Ci sono molte cose che la mia specie gradisce sentirti dire. Vogliamo sentire la tua lode, il tuo affetto, il tuo amore e la tua adorazione. Vogliamo sentire la tua rabbia, la tua frustrazione, il tuo turbamento e il tuo vetriolo. Tu senti le parole. Noi sentiamo le emozioni che ci alimentano e fanno sì che le fiamme che ci alimentano brucino più ferocemente e più in alto.

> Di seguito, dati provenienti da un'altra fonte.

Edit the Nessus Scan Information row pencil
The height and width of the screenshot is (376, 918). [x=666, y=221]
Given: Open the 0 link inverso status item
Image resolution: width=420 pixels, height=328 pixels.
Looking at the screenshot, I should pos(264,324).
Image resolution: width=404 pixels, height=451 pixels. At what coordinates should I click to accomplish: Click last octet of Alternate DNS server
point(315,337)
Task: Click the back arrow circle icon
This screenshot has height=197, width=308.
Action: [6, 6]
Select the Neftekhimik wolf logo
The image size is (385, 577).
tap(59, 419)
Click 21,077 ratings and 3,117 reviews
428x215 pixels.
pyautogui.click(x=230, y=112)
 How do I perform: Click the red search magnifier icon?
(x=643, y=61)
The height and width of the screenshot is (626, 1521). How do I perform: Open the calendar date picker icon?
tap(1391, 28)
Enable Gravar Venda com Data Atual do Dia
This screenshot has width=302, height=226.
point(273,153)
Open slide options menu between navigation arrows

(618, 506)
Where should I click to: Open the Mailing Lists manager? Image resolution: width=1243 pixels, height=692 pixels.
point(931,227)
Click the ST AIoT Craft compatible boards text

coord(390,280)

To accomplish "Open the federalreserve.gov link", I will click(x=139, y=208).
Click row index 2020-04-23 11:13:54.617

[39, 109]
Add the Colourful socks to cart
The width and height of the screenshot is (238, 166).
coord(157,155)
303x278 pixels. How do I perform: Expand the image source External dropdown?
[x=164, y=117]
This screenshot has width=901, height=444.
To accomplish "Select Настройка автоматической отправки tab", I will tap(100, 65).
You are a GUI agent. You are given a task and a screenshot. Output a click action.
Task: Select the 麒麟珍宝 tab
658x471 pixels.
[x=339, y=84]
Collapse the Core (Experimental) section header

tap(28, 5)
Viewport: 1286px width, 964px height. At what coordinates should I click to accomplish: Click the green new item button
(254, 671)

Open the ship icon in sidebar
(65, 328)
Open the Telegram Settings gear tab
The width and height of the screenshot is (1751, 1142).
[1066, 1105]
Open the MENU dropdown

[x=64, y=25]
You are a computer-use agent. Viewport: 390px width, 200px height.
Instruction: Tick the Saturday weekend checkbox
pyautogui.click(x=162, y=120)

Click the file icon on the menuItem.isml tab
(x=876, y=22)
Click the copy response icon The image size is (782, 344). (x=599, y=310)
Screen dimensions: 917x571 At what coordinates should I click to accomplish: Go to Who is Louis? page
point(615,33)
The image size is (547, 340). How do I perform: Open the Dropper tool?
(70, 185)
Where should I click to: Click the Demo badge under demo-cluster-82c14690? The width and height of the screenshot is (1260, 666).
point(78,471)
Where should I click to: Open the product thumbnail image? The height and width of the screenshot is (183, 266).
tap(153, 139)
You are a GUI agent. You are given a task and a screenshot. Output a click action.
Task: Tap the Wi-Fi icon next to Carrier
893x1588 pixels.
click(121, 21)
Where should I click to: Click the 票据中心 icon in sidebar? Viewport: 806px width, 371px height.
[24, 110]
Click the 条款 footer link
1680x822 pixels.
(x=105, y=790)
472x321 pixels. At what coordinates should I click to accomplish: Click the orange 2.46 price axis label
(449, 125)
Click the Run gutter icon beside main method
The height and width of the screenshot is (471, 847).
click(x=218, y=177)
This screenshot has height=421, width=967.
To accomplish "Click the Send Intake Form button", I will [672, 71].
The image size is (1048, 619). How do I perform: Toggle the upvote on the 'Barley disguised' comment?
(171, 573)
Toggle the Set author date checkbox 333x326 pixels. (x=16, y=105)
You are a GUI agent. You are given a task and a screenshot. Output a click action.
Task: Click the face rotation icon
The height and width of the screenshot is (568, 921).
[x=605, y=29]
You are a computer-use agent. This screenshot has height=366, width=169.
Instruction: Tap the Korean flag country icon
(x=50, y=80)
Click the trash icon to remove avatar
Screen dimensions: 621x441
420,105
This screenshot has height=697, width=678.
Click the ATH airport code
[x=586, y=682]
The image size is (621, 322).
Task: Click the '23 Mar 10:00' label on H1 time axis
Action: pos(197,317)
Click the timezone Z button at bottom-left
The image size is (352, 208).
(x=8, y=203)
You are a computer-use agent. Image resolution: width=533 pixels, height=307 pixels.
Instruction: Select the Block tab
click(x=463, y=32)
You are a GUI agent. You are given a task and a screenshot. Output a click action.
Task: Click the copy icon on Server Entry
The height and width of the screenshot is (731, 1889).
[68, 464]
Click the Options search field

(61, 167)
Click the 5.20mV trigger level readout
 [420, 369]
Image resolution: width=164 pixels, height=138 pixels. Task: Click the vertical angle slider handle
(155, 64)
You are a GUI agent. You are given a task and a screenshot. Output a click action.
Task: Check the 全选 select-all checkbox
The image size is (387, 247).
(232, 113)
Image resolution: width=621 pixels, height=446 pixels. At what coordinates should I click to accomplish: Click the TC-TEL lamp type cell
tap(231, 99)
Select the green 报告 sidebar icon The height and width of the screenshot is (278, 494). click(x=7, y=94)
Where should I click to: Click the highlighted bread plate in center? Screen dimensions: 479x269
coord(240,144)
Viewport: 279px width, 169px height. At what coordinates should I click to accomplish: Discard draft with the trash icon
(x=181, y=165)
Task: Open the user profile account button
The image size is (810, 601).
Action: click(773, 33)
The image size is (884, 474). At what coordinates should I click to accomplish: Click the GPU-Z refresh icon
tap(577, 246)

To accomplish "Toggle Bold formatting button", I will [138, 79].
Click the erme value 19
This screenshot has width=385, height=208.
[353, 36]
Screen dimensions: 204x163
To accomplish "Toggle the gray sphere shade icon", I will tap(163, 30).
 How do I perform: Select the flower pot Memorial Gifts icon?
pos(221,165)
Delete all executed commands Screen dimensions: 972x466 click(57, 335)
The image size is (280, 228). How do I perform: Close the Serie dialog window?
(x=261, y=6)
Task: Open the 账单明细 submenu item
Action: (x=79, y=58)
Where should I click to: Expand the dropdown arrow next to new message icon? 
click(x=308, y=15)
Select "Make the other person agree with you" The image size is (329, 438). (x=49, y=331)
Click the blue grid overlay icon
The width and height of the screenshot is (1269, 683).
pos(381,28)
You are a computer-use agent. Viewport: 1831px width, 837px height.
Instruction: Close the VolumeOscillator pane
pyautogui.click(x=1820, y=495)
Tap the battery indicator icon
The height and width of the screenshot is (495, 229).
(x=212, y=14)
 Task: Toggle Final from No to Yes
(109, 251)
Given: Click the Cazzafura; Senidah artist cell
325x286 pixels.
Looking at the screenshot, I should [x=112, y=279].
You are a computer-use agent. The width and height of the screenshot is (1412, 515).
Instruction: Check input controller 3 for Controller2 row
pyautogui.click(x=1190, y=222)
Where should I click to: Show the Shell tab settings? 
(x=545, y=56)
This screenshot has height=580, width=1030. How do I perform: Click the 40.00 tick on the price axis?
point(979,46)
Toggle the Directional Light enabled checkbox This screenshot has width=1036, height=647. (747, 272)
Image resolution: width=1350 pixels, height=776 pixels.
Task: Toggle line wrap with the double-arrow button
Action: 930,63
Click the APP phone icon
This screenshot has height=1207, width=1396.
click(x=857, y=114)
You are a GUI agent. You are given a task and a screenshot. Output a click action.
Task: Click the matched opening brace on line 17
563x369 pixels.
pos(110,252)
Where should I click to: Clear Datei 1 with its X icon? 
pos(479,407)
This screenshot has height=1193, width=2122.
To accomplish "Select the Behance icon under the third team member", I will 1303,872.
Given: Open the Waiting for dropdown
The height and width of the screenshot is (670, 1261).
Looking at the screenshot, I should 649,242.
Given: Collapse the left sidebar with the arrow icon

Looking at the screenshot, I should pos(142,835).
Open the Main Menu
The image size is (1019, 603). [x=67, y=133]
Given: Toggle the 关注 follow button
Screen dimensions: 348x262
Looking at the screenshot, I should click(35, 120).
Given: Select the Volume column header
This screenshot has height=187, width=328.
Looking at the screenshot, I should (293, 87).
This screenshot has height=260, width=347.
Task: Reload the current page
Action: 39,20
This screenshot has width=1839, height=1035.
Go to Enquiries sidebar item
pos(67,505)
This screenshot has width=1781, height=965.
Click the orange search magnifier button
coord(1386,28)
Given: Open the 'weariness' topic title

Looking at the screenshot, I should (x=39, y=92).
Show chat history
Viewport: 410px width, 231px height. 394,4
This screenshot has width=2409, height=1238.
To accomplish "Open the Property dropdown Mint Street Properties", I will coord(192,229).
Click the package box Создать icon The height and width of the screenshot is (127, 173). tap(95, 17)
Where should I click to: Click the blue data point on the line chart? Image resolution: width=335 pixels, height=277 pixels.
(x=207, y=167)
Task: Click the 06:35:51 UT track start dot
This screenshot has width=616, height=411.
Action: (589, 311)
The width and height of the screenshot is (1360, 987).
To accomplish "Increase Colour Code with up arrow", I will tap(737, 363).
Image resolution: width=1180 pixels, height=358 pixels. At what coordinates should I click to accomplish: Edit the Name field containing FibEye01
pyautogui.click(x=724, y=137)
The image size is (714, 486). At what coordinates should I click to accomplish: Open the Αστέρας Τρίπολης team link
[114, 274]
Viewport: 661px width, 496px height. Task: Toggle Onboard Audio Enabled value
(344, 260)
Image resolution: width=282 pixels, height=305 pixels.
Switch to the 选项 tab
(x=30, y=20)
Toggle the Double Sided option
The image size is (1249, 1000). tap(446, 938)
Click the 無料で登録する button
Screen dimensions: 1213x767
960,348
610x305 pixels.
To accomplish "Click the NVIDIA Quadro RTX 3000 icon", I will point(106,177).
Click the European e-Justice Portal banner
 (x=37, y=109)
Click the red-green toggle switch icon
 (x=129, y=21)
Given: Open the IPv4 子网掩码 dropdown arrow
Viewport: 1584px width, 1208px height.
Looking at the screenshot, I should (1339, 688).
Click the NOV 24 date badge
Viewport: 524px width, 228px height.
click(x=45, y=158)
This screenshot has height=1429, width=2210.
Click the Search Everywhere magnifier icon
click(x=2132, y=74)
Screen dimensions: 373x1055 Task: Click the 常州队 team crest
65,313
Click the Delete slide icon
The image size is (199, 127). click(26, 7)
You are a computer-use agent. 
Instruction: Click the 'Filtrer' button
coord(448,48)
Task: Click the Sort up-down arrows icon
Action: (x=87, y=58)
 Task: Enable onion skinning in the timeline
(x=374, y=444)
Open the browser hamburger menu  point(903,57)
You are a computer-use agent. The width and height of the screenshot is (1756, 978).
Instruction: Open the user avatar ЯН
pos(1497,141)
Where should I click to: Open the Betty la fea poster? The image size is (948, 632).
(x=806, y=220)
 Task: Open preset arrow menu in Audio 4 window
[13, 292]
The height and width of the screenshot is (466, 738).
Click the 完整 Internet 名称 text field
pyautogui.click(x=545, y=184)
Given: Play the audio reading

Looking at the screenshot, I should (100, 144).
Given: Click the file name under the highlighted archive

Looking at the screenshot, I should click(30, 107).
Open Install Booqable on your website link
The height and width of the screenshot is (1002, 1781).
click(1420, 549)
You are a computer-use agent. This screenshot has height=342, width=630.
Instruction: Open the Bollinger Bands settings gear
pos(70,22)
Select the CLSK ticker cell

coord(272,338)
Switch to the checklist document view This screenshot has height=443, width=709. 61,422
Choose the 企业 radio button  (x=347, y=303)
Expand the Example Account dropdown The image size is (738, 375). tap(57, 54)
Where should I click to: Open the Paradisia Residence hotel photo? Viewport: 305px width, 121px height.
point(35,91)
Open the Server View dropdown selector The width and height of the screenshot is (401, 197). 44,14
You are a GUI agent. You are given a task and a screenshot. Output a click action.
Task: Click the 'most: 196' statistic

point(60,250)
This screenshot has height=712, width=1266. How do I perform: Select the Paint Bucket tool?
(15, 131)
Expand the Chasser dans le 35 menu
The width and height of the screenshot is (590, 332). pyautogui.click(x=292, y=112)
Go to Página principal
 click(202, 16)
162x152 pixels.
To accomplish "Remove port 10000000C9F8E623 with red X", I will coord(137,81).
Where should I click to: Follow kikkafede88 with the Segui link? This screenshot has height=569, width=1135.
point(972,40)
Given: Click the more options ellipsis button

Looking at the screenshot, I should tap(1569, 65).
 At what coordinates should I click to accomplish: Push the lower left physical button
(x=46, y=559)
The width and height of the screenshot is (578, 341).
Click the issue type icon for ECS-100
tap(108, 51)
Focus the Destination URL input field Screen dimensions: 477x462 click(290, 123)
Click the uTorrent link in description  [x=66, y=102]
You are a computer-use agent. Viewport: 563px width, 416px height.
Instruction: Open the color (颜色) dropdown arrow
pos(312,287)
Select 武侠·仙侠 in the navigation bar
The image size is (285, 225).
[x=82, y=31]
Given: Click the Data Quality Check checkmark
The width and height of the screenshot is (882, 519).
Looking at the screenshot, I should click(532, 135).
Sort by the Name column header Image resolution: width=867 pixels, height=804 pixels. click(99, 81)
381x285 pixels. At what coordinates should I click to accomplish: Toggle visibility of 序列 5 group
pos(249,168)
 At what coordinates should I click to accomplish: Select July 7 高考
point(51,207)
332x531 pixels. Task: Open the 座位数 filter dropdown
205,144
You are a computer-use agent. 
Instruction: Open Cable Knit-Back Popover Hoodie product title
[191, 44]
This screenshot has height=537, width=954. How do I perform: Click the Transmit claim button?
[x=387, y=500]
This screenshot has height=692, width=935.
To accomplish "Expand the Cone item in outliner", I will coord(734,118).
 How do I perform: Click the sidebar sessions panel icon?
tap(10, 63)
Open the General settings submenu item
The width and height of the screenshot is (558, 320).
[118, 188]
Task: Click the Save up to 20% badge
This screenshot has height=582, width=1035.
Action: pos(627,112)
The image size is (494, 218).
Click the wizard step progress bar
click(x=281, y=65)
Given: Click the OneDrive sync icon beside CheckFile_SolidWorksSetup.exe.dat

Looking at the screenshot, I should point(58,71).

Quando vieni intrappolata da uno della nostra specie, ti rendiamo vittima della nostra gamma di macchinazioni. Come parte di questa trappola, miriamo a farti fornire carburante, e lo facciamo facendo in modo che tu ci dica certe cose. Siamo ossessionati dal concetto del nostro status, della nostra superiorità e del nostro potere. Dobbiamo sempre assicurarci che tu sia inferiore a noi, che noi abbiamo il controllo e che tu sia obbediente.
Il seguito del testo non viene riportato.